> _Your objective_
Reproduce the stretch of the listing below from its first line through the line containing "operator-cab is located", character for character.

++++ Data for processing

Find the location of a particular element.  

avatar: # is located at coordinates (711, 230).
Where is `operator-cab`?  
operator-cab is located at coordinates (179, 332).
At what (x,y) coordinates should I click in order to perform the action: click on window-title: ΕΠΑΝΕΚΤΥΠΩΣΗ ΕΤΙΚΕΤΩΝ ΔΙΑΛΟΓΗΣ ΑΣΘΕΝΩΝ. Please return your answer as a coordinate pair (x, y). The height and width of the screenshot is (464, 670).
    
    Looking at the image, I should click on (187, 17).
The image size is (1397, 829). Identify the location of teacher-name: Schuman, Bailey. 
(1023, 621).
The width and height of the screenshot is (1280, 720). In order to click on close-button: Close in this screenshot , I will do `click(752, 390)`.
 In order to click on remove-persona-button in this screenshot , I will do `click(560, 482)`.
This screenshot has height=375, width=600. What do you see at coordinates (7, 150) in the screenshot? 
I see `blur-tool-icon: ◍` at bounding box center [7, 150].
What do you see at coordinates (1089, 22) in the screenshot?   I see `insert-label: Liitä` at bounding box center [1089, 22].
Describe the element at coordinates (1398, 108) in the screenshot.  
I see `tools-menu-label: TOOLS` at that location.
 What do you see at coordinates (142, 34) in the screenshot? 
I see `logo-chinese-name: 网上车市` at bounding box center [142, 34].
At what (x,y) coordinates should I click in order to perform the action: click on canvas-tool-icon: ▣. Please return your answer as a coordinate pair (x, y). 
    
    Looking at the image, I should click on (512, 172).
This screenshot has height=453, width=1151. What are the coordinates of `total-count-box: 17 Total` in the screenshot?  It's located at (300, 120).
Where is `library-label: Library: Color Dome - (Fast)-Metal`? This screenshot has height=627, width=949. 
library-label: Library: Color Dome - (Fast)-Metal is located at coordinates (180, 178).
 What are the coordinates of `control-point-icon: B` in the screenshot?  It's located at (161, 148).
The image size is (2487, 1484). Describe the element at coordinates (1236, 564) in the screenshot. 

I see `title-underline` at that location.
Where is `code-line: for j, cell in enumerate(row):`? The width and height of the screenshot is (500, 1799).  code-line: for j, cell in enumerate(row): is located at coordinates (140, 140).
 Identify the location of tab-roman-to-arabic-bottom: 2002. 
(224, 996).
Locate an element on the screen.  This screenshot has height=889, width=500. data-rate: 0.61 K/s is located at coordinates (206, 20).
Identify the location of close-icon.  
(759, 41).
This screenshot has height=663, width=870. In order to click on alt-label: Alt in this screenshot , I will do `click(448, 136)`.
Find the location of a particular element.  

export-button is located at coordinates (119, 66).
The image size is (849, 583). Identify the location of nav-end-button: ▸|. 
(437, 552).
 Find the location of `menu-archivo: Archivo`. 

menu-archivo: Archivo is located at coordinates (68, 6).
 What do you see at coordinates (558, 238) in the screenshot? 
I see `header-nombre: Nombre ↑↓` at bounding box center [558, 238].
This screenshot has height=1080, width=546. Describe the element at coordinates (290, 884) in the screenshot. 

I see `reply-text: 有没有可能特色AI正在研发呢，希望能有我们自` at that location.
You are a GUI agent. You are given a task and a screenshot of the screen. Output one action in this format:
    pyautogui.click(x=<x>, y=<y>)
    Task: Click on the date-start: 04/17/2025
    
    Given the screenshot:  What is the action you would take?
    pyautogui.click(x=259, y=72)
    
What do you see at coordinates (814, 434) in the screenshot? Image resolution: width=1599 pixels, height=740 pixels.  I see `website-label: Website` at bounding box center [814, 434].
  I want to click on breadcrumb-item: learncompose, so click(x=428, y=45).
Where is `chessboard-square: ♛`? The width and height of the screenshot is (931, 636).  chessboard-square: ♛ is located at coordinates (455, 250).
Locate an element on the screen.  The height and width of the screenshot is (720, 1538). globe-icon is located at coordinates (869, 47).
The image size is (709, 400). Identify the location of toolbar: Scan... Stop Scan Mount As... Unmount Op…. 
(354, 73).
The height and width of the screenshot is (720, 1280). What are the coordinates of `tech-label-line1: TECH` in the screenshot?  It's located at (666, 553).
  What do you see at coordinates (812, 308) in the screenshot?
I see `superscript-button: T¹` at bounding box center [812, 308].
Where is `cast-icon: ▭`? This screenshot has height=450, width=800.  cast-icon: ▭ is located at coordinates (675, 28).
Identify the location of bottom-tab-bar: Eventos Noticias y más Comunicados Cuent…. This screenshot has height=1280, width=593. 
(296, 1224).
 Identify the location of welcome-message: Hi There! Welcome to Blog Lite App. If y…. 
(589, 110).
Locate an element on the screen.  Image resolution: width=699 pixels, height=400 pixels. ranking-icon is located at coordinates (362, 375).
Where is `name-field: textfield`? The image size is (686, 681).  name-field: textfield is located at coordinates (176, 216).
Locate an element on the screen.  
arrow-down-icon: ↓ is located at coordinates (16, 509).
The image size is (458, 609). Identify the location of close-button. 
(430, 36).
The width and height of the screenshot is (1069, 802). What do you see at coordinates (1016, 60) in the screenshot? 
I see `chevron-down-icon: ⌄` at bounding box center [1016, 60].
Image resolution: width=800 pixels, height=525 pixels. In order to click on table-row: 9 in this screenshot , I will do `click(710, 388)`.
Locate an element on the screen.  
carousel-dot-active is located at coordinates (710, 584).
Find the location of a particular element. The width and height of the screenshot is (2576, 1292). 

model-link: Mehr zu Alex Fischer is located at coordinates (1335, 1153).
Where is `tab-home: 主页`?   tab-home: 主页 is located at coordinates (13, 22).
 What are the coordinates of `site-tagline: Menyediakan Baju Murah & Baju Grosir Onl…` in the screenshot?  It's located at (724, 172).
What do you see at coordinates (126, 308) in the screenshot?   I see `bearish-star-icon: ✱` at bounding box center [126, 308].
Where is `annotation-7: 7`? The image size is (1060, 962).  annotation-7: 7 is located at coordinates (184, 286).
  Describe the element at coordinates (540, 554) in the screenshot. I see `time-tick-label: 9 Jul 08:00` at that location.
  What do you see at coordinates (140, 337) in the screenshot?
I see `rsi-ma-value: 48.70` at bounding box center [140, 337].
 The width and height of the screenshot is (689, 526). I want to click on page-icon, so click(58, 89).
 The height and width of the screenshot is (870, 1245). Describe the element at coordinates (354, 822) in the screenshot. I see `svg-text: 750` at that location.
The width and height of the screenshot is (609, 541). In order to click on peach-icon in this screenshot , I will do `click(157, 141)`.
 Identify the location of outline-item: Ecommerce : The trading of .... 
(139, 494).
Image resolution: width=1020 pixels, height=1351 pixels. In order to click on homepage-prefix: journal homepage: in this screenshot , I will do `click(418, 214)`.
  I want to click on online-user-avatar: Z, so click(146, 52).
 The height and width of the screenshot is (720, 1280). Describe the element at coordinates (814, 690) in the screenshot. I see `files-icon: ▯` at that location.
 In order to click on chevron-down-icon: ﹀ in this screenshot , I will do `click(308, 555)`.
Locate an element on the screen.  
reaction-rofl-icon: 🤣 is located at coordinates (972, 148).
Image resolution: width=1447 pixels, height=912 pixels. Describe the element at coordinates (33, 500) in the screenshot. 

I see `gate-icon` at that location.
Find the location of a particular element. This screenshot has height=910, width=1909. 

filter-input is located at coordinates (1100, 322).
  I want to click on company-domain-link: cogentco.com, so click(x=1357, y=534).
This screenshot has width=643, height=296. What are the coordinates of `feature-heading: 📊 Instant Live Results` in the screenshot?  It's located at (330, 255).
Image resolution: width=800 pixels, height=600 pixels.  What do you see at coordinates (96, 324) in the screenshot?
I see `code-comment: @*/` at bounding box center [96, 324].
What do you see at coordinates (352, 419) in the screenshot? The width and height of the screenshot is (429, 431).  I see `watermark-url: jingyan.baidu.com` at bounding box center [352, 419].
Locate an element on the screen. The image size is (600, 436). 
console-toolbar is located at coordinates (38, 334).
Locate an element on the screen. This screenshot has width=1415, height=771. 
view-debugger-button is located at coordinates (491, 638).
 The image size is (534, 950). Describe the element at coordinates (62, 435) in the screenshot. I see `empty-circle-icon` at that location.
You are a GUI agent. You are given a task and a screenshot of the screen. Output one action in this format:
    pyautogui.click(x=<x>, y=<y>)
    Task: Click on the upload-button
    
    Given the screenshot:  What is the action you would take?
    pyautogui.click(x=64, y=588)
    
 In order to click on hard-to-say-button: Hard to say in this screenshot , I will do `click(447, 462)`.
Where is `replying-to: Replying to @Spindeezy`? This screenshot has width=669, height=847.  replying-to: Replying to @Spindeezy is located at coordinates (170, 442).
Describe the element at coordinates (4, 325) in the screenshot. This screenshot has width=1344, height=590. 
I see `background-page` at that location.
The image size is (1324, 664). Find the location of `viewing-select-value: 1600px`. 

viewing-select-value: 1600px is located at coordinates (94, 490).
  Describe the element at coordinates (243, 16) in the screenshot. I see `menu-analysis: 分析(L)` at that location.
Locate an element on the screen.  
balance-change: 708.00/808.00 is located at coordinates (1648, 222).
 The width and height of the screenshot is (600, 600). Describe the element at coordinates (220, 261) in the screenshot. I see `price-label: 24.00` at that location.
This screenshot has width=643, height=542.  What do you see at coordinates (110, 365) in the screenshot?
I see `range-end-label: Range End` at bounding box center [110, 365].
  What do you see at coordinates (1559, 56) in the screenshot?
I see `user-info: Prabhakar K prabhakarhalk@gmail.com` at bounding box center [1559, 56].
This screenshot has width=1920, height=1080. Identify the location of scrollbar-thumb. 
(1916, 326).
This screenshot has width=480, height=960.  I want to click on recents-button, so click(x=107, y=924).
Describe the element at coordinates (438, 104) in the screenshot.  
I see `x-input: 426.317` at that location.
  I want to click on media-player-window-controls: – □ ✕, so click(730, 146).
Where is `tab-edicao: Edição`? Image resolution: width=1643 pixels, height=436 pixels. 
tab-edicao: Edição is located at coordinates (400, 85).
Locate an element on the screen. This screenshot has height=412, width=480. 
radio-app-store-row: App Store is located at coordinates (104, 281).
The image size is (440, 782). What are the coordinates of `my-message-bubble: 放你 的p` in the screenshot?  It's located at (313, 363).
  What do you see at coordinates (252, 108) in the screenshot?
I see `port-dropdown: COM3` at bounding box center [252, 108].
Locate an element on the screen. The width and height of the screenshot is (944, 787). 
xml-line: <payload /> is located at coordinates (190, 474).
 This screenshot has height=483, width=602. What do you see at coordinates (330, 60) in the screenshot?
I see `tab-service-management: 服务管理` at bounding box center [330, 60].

++++++++

> _Solution to this problem_
Find the location of a particular element.  

avatar: # is located at coordinates (711, 230).
Where is `operator-cab`?  
operator-cab is located at coordinates (179, 332).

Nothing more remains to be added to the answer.